Don't Graze - Socialize Instead:
Summer is the season to get out of your shell and meet people. Don't lose the opportunity by grazing instead of chatting. Once you've finished your second plate you'll feel so full you may no longer want to bond with your fellow party goers. Walk in with the right attitude, that human interaction is more fun than food, and you'll be sure to eat less and hopefully connect with someone special.

Satisfy Your Sweet Tooth:
Who doesn't want a nice cool ice cream on a hot afternoon? Try eating fresh fruit instead. Besides being nutritious, it can simultaneously cool the body and replete some lost water. Other great options are snacks that use sugar substitutes such as Skinny Dippers. The frozen bars sweetened with Splenda come in two refreshing flavors and have zero calories, but still give you the sweetness you crave.

Hydration is Key:
Dr. Fischer recommends that you drink 50% water when you're outside in the summer heat. Beer, wine, and mixed drinks will also lead to fluid loss. The best form of hydration is mineral water because it partially treats the loss of body salts in hot weather.

Condiments Matter:
When in doubt, check the label on your condiment because condiments can actually help you pack on the pounds. Mustard is a great choice because it is remarkably low in calories, carbs, and fat, but has tons of flavor. Other great choices are salsa or chimichurrri instead of sugary ketchup or yogurt instead of sour cream. Lastly, try dipping instead of slathering when barbequing, it makes a big difference.

Get in the Game:
Many barbeques happen in parks - so take advantage of the great scenery and walk around, take a hike, or play a game. Bring your own exercise equipment - a bike, Frisbee, or volleyball and you'll be the hit of the party. Even better, you'll be working off your food and keeping yourself occupied away from the buffet.

Healthy Recipes:

Artichoke and Tomato Salad


1 cup cooked artichoke hearts
12 ounces tomatoes, quartered (about 2 large tomatoes)
4 ounces Boston lettuce

1 shallot, minced
1 large garlic clove, minced
1 teaspoon Dijon mustard
2 tablespoons balsamic vinegar
4 tablespoons olive oil
1 tablespoon fresh salad herbs, minced
1 tablespoon fresh basil, minced
Salt and pepper to taste

For the vinaigrette:
In a bowl, mix the shallot, garlic, mustard, and vinegar. Slowly whisk in the oil. Add the herbs and season to taste.

For the salad:
Place the artichoke hearts and tomatoes in a bowl. Add half of the dressing and toss carefully. In a bowl mix the lettuce with the remaining dressing and equally divide among four plates. Top with the artichoke hearts and tomatoes.


Four Bean Salad

8 ounces dried garbanzo beans
8 ounces dried black beans
8 ounces dried red beans
8 ounces green beans
2 ounces red onions, diced (about ½ small onion)

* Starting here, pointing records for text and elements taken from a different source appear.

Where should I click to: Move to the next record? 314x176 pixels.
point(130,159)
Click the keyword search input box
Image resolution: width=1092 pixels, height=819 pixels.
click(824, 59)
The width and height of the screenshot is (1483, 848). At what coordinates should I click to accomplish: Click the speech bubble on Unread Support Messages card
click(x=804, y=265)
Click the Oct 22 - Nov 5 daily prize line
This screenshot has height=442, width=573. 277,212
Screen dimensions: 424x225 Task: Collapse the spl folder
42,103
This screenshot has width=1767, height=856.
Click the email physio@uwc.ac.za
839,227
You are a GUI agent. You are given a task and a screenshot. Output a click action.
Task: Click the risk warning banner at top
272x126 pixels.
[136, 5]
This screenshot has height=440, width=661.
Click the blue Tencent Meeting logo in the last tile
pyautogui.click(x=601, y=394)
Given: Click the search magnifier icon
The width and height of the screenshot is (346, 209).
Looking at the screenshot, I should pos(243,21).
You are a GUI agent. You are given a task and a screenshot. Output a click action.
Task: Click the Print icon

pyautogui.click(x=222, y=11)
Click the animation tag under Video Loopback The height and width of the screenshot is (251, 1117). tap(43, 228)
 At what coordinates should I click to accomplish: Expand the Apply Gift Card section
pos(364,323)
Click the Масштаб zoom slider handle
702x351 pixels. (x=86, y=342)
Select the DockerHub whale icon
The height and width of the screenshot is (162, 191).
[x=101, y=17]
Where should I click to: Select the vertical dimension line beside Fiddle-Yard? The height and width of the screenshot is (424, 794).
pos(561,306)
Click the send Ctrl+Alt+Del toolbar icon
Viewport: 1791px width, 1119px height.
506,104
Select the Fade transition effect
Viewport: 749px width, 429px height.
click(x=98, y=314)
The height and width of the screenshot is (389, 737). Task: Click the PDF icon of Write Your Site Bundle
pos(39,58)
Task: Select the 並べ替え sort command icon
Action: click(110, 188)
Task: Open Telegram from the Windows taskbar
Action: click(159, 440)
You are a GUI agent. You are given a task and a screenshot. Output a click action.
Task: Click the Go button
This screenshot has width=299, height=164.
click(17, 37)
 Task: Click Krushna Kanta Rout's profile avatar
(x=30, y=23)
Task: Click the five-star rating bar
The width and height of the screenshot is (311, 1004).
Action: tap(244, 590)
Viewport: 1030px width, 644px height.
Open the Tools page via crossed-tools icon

1 large garlic clove, minced
4 tablespoons of olive oil
9 tablespoons white balsamic vinegar
3 to 4 tablespoons fresh salad herbs, minced
Salt and pepper to taste

For the dressing:
In a bowl, mix the garlic, oil, vinegar, and herbs.

For the salad:
Cook the beans separately following the packing instructions. (Approx. 30-40 min.)
Place the green beans with a little salt in a pan and bring to a boil over high heat. Cook to desired tenderness. Strain and place immediately in ice-cold water. Strain and pat dry.
Place all the beans and red onion in a large bowl. Add the dressing, season to taste, and refrigerate for an hour before serving.

- The salad can be served over lettuce, rice, and/or tomatoes.